Saat Delia menghidupkan mesin mobil, sebuah mobil lain masuk basement. Giselle turun dan langsung menghampiri Dev.
"Dev!" Giselle memeluknya. Dev membalas pelukan itu sekenanya, tatapannya tetap tertuju pada kaca mobil Delia.
Jemari Delia mencengkeram kemudi. Jantungnya seperti diremas. Bukan hanya lemas yang menyerangnya, tetapi pemandangan Dev dipeluk wanita lain membuat dadanya makin sesak.
Ia langsung melajukan mobilnya kencang keluar basement. Tatapan Dev mengikuti mobil itu sampai hilang.

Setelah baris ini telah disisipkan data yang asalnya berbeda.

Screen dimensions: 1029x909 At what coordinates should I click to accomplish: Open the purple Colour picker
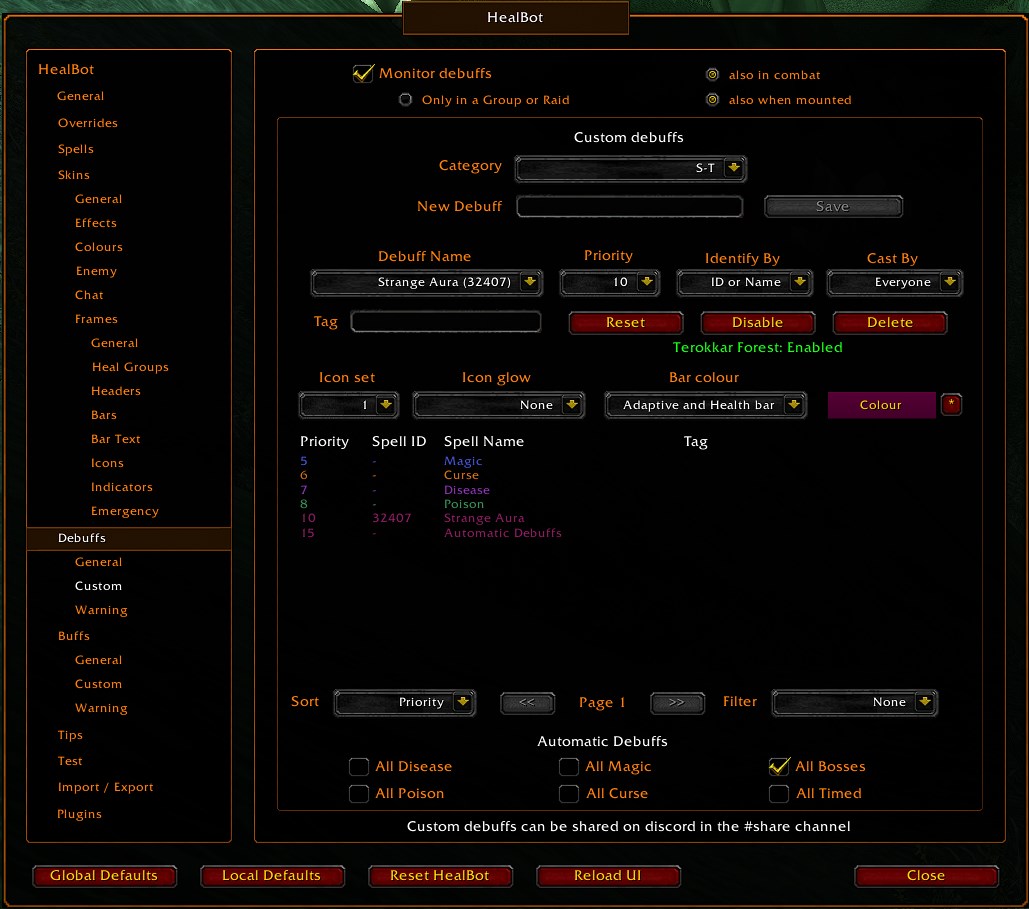click(881, 405)
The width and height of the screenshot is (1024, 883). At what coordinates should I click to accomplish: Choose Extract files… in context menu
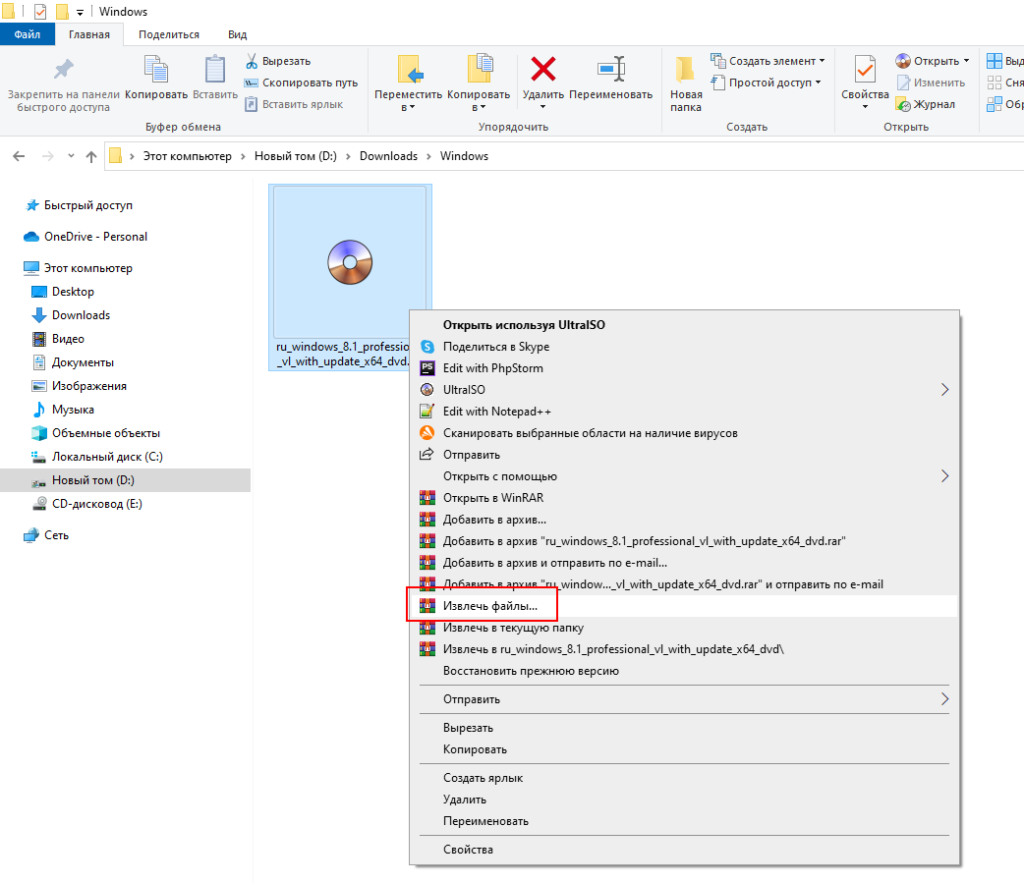490,606
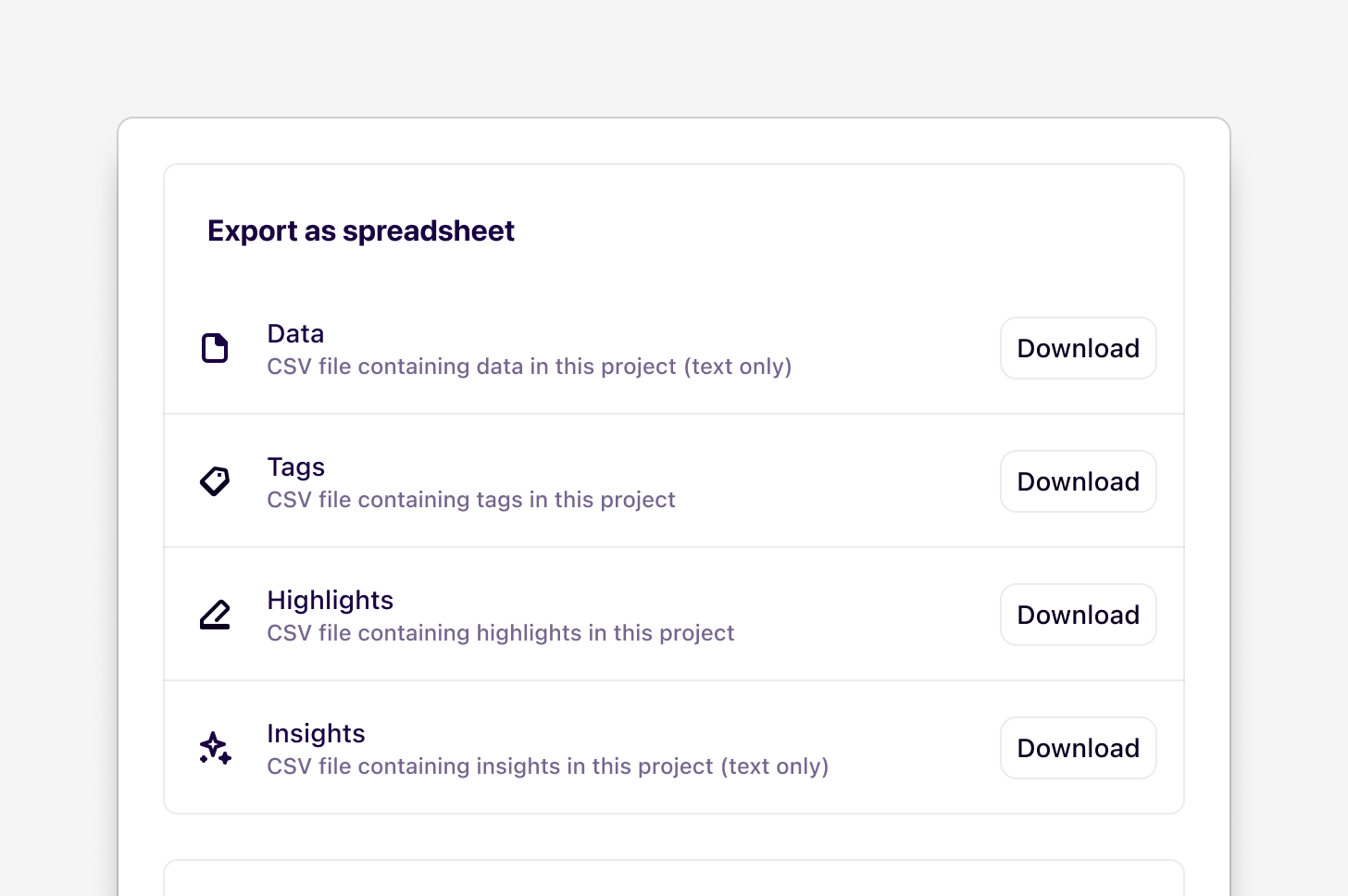Download the Data CSV file
Viewport: 1348px width, 896px height.
(1078, 348)
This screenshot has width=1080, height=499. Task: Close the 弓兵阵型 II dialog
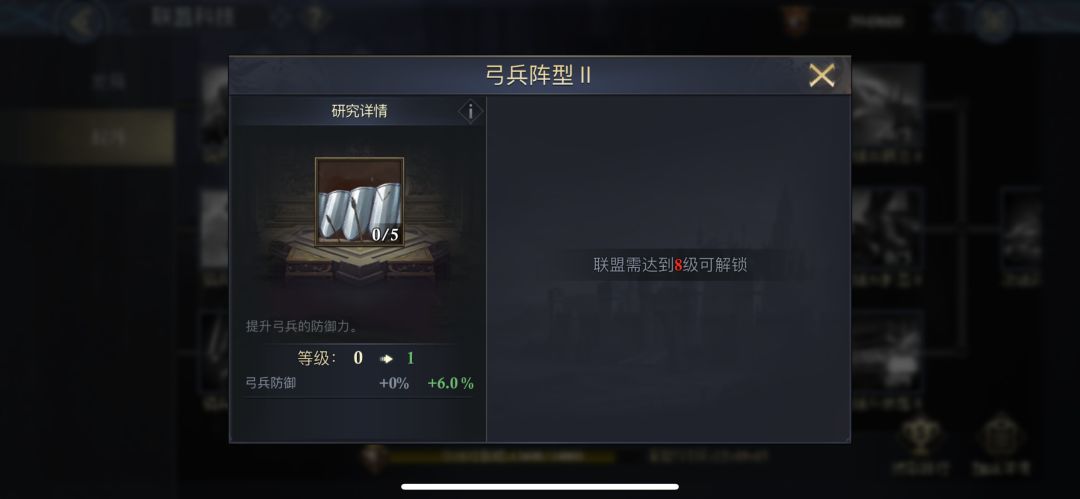pos(822,75)
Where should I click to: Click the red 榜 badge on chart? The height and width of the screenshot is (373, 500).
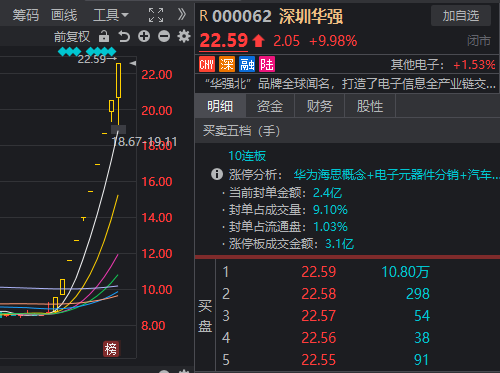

Giselle melepaskan pelukannya. "Ngomong-ngomong, sedang apa kamu di sini? dan bukankah itu tadi mobil Delia?"
Dev berbalik menatap wajah Giselle. "Delia sakit, dia izin pulang." Napasnya terdengar berat. "Sudahlah. Tumben sekali kamu datang pagi-pagi, ada apa?"
Giselle menggandeng lengannya. "Aku sedang libur. Seharian di apartemen membosankan, jadi aku ke sini menemuimu. Kamu tidak keberatan, kan?"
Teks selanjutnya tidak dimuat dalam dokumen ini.